According to the Supreme Court, the reasons for the appealed judgment did not explain the aspect of social interest that would justify calling Mr Ziemkiewicz by the pejorative term “cowardly”.

The long road to the Supreme Court judgment

As reported by the media[1], the case concerns a press article by Cezary Michalski, published in the weekly “Newsweek Polska” in July 2017.

In light of Rafał Ziemkiewicz’s lack of involvement in political opposition activities in the 1980s, the author of the text called him a ‘cowardly brute’. In a lawsuit for infringement of personal rights, Ziemkiewicz requested that the then editor-in-chief of “Newsweek” be obliged to publish an apology.

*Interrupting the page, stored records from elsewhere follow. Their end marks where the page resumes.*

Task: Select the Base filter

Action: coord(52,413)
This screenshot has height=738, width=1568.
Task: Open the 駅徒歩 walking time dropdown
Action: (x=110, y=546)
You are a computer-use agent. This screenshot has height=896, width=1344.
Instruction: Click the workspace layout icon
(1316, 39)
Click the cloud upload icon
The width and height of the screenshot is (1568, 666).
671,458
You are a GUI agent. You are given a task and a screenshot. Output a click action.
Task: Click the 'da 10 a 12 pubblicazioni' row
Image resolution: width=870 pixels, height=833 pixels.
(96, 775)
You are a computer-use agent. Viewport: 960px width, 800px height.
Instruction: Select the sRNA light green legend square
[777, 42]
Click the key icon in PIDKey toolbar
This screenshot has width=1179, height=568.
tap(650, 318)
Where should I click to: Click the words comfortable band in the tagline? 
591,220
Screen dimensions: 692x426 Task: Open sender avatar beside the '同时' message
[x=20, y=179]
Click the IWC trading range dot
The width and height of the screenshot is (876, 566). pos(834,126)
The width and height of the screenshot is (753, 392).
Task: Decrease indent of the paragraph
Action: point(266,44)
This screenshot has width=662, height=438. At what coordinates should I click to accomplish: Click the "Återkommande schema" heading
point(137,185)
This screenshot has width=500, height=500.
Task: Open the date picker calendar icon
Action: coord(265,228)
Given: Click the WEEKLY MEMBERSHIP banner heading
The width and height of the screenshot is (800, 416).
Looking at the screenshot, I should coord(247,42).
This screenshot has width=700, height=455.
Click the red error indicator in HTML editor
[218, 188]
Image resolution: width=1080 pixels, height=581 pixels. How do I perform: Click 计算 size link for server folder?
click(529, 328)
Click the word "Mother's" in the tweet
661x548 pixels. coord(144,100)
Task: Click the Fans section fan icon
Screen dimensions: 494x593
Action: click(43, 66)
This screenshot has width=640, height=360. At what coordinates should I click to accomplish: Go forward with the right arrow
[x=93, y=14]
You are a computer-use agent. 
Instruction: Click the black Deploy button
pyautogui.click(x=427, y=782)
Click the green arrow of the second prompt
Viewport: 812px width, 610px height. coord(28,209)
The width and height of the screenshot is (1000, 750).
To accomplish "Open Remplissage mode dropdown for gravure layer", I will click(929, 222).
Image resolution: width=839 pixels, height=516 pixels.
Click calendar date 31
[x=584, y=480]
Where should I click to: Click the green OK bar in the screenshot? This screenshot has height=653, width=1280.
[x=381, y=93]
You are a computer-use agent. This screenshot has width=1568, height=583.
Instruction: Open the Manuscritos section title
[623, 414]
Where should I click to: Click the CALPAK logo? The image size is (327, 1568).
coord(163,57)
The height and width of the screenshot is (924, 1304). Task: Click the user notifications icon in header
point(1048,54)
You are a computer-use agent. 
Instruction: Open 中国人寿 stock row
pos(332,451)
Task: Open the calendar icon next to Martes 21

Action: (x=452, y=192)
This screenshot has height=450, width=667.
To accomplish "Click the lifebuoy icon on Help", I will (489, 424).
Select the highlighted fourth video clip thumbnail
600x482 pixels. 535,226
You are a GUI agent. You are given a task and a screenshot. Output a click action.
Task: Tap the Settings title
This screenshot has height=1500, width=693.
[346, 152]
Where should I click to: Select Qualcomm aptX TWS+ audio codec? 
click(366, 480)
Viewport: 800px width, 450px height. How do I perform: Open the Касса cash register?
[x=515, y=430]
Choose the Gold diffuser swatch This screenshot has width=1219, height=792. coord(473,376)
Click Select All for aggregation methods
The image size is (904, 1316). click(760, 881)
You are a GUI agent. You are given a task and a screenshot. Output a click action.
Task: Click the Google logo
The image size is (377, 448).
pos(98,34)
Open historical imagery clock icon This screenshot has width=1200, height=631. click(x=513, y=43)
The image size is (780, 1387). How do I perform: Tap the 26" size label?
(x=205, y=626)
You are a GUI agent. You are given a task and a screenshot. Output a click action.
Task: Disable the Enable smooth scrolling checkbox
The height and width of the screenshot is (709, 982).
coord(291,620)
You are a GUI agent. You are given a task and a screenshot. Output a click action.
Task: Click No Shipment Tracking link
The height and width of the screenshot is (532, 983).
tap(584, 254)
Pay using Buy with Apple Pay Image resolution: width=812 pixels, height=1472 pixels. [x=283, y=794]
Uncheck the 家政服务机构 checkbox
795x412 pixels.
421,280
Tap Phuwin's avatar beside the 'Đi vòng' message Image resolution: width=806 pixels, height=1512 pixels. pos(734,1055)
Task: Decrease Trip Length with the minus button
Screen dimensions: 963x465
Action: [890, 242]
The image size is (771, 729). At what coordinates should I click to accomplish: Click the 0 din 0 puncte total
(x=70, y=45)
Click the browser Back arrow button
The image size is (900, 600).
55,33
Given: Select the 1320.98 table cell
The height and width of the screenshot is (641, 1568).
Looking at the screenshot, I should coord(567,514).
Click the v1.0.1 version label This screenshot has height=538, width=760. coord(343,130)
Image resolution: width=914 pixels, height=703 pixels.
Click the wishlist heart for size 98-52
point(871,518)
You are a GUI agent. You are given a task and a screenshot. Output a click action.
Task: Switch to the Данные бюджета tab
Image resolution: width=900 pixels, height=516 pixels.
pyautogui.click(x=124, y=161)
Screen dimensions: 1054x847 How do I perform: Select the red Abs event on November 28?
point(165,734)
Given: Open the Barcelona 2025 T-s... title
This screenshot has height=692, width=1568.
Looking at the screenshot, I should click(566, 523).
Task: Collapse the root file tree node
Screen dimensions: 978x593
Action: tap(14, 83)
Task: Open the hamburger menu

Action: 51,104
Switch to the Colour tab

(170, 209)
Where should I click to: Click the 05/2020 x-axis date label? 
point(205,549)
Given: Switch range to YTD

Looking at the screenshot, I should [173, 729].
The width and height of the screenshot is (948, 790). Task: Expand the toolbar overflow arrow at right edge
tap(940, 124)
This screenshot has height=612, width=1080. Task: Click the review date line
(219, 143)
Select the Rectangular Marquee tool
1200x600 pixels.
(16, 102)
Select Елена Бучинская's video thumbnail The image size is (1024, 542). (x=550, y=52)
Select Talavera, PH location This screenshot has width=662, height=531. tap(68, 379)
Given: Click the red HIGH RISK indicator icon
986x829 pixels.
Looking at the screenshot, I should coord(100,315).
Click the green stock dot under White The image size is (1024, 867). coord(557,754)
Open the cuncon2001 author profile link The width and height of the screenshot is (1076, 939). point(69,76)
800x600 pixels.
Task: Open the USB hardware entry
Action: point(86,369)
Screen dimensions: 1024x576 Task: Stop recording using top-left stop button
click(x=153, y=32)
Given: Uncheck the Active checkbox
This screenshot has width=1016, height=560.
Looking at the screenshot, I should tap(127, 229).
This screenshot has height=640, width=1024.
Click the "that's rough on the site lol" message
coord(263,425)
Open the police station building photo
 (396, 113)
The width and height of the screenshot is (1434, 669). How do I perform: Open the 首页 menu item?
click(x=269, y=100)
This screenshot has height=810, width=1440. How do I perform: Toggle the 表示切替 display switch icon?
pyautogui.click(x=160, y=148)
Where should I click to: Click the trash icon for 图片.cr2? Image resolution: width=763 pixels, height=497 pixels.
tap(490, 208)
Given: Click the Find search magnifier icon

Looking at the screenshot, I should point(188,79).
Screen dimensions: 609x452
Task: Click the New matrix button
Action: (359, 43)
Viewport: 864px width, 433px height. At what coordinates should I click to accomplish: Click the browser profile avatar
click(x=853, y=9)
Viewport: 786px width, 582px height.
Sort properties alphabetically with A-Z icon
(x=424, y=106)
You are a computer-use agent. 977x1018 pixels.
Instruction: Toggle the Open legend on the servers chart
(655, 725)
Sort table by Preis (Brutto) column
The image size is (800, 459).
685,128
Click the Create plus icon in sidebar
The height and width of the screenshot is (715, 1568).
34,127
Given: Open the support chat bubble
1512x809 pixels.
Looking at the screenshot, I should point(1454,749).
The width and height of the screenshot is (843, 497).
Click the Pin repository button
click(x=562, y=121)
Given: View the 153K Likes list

Ziemkiewicz lost in the Regional Court in Warsaw. The court found that the press material was based on carefully selected sources of information and opinion.

In dismissing the claim, the court of first instance referred to the clear principle followed by judges in such claims. It was incumbent on the claimant to show that the defendant had damaged his reputation and honour by addressing him in an unfavourable manner. The defendant, on the other hand, had the burden of proving that the use of such expressions was not unlawful.

The Court of Appeal in Warsaw also had no doubts in respect of the case. In upholding the position of the court of first instance, it stated that although the expression ‘a cowardly brute’ could be regarded as exaggerated and even offensive, nevertheless, taking into account the limits of permitted journalistic criticism, and especially taking into account the level of current political discourse in Poland, as well as the style and language used by the claimant himself, it should be considered justified.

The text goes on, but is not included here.